Google Project Vault Bakes Super-Security Into microSD
How much trust can you squeeze into a microSD card? If you're Google ATAP, the search giant's outlandish research arm, it turns out the answer is "a huge amount." Today at I/O the ATAP team revealed Project Vault, a full security computer packed into a microSD form-factor, and which if plugged into a phone, PC, or even an Internet-of-Things device could allow for entirely encrypted communications without the host device ever seeing what's being discussed or worked on. Best of all, Google is releasing the whole thing as an open-source project.
"There's an inherent tension between the desire to create capability and the ability to secure the very code that drives those capabilities," Google ATAP lead Regina Dugan explained.

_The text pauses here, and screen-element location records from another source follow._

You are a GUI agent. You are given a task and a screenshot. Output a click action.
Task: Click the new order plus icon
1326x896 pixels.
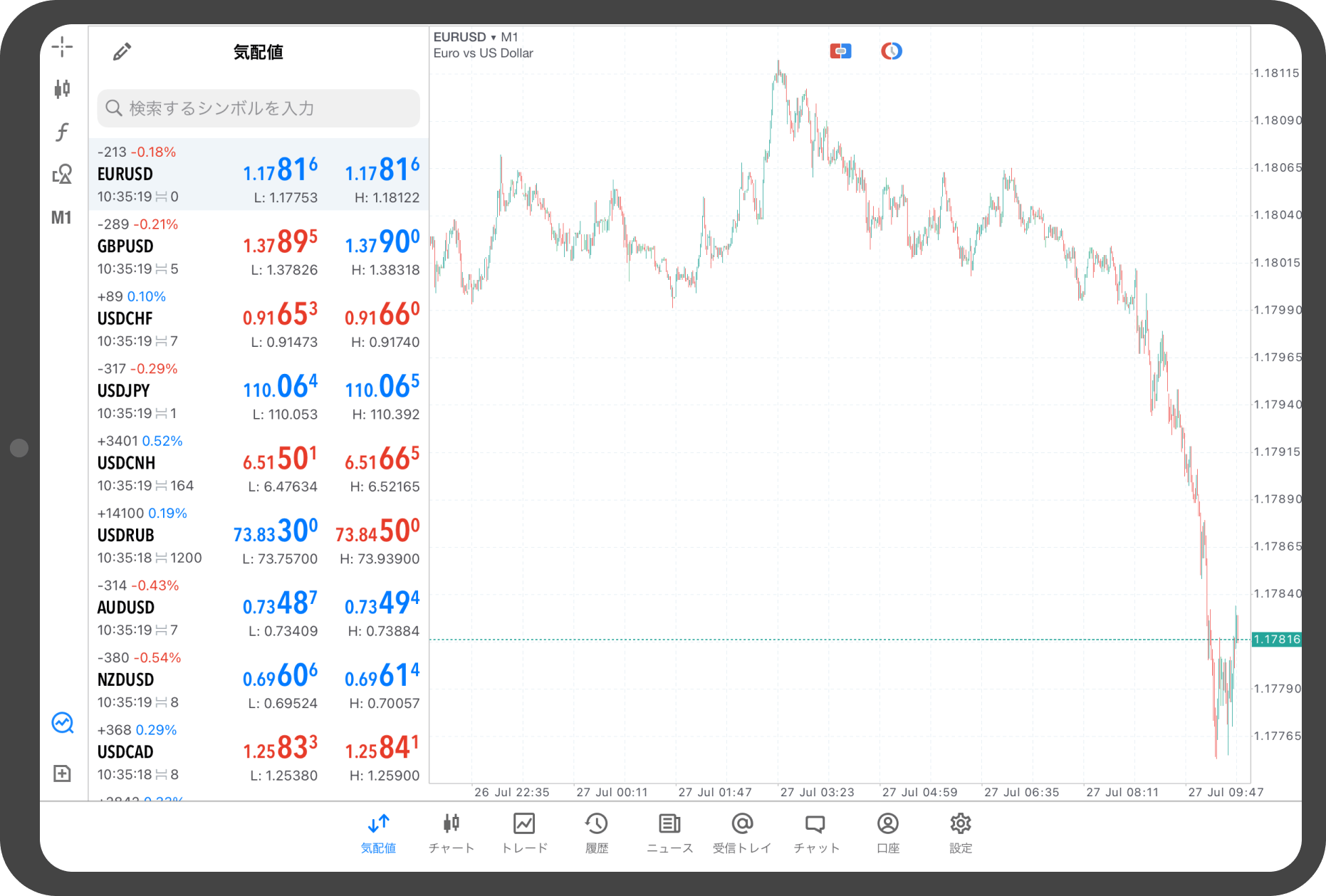[62, 773]
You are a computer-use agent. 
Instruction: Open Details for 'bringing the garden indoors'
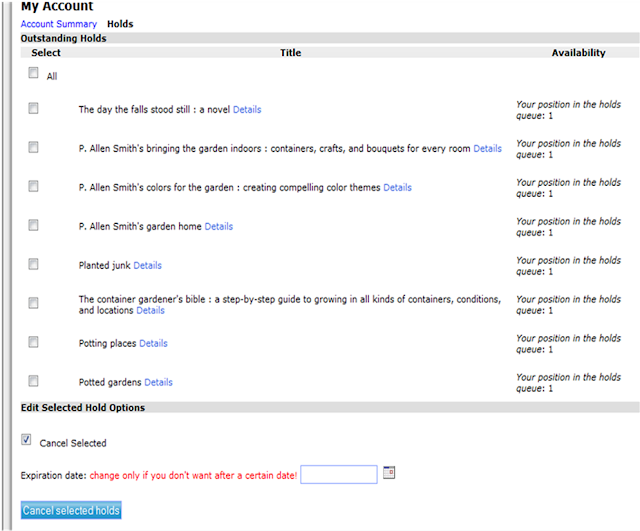pos(487,149)
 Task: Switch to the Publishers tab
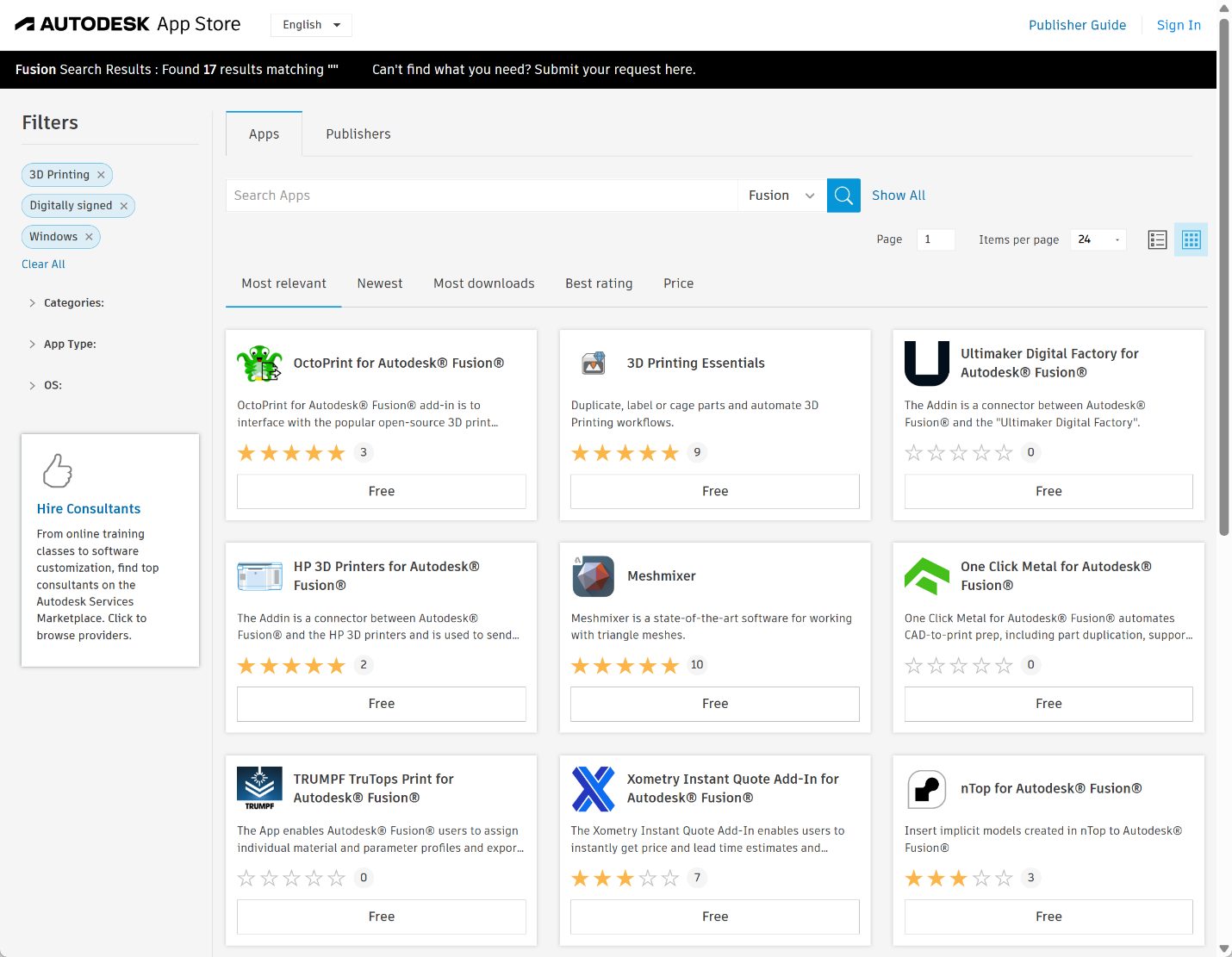[x=358, y=134]
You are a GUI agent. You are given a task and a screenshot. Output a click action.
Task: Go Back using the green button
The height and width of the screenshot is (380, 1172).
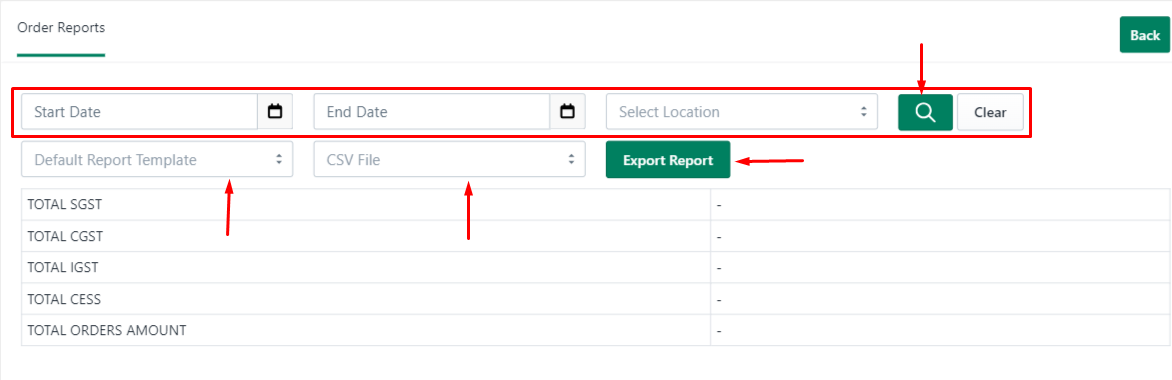coord(1144,35)
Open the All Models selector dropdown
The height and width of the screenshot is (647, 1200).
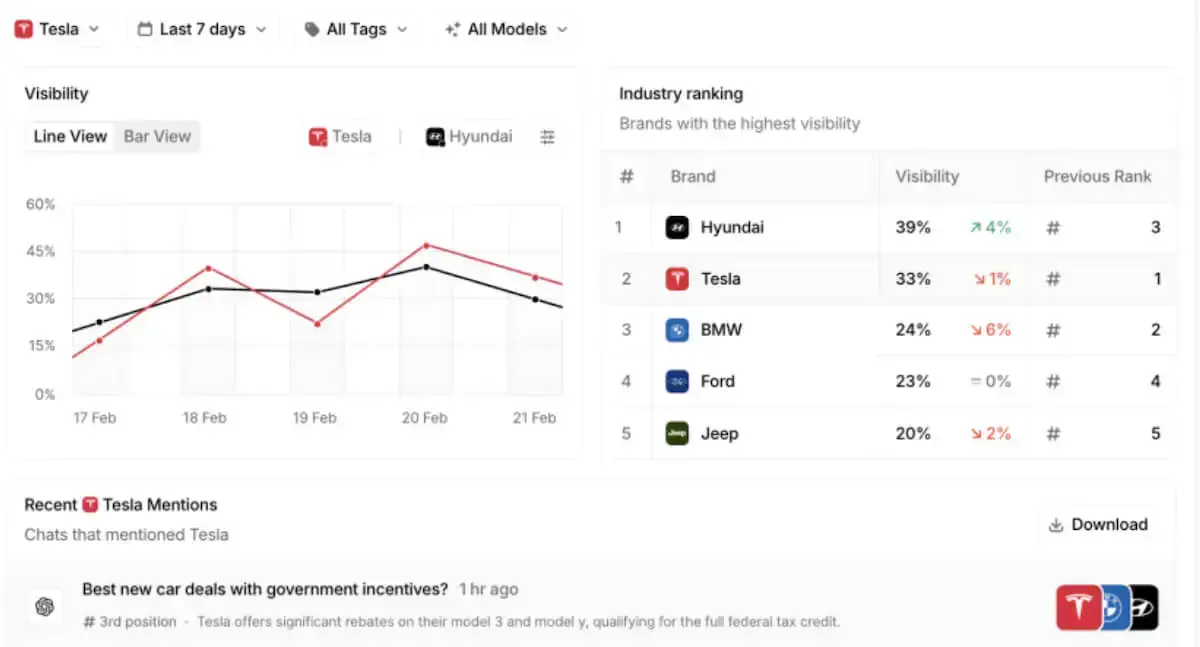point(506,29)
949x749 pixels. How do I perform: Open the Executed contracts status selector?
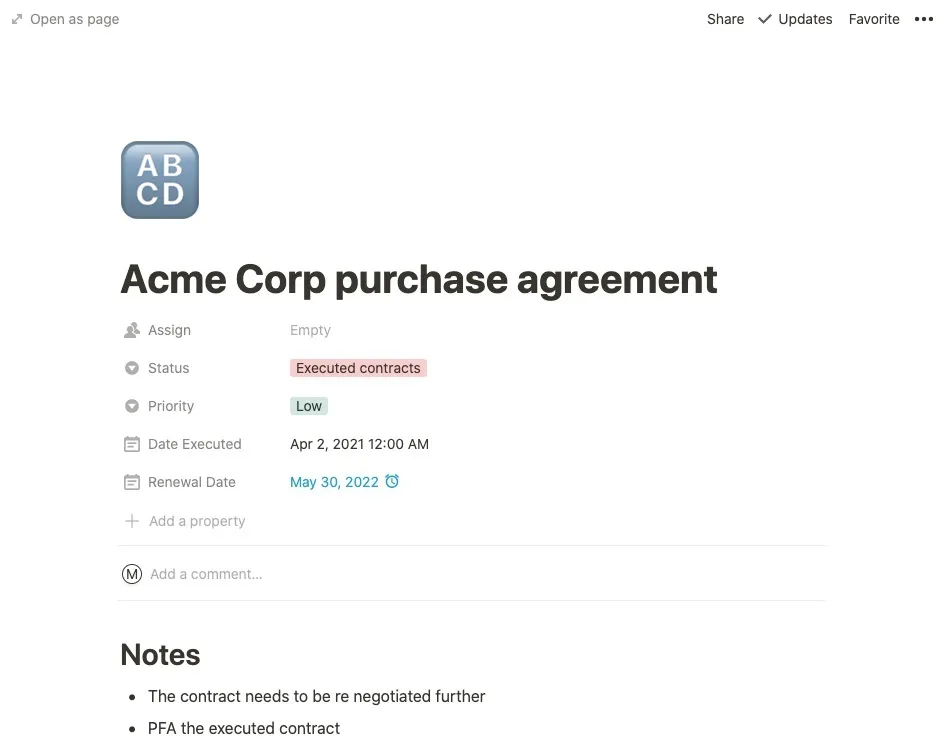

"My home has windows and doors, a porous boundary which is necessary for people and things to come and go. but those windows and doors make it harder for me to protect everything in the house. so I use a vault," she said of the motivation behind Project Vault. "It can't store all of the content of my house but it can store my most precious possessions."
Project Vault the card does effectively the same thing. As well as an ARM processor there's 4GB of isolated, sealed storage inside, together with NFC and an antenna which ATAP uses to identify the correct user is nearby.
Together, they can store files securely – Vault cleverly recreates the file structure a device would expect to find when it's slotted in, only allowing access to specific data and marking all the other blocks as bad, which effectively makes it platform-agnostic – but also offer a suite of cryptographic services.
That includes hashing, signing, bulk and streaming encryption, and a hardware random number generator. ATAP has even found space for immutable logging, a gigabyte record of any attempts to access the card so that a hacking attempt could later be pinpointed.
The project is being led by someone with a notorious passion for privacy and security. Peiter "Mudge" Zatko is formerly of DARPA, just like Dugan herself, and joined ATAP in 2013. According to him, it's about time that users had the same sort of security options that carriers and device manufacturers have made sure they engineer into the phones and other gadgets we carry.
"It turns out, you already have security elements in your phones and computers: SIM cards. They protect the things important to the carriers. Trusted Platform Modules. They're the things that protect things important to the OEM and the content providers," he pointed out. "Where's the thing that protects the things that are important to you, that you have control over? So we made one."
In Mudge's demo, two smartphones running an instant messaging app were able to communicate via text message without the server in-between, or indeed the devices themselves, getting any inkling of what was being discussed. It needn't be just text, though: in addition to encrypting any data stored on the card, Project Vault can secure streaming messaging, voice, and video communications, all in real-time.
It'll be fully open-source, too, because ATAP is more than aware that it might struggle to gain the trust of the people who need to believe in Vault's value.
"We're doing this to be fully transparent because we want developers to be able to see how it works, understand it, and trust it," Mudge explained.
Today, Google is deploying around 500 prototypes internally, as well as revealing the research hardware, dev-kit, and its accompanying software. It's unclear when you might be able to buy a Project Vault card yourself, however.
"It shouldn't matter how many doors or windows your house has," Mudge concluded, "as long as it has a vault in it."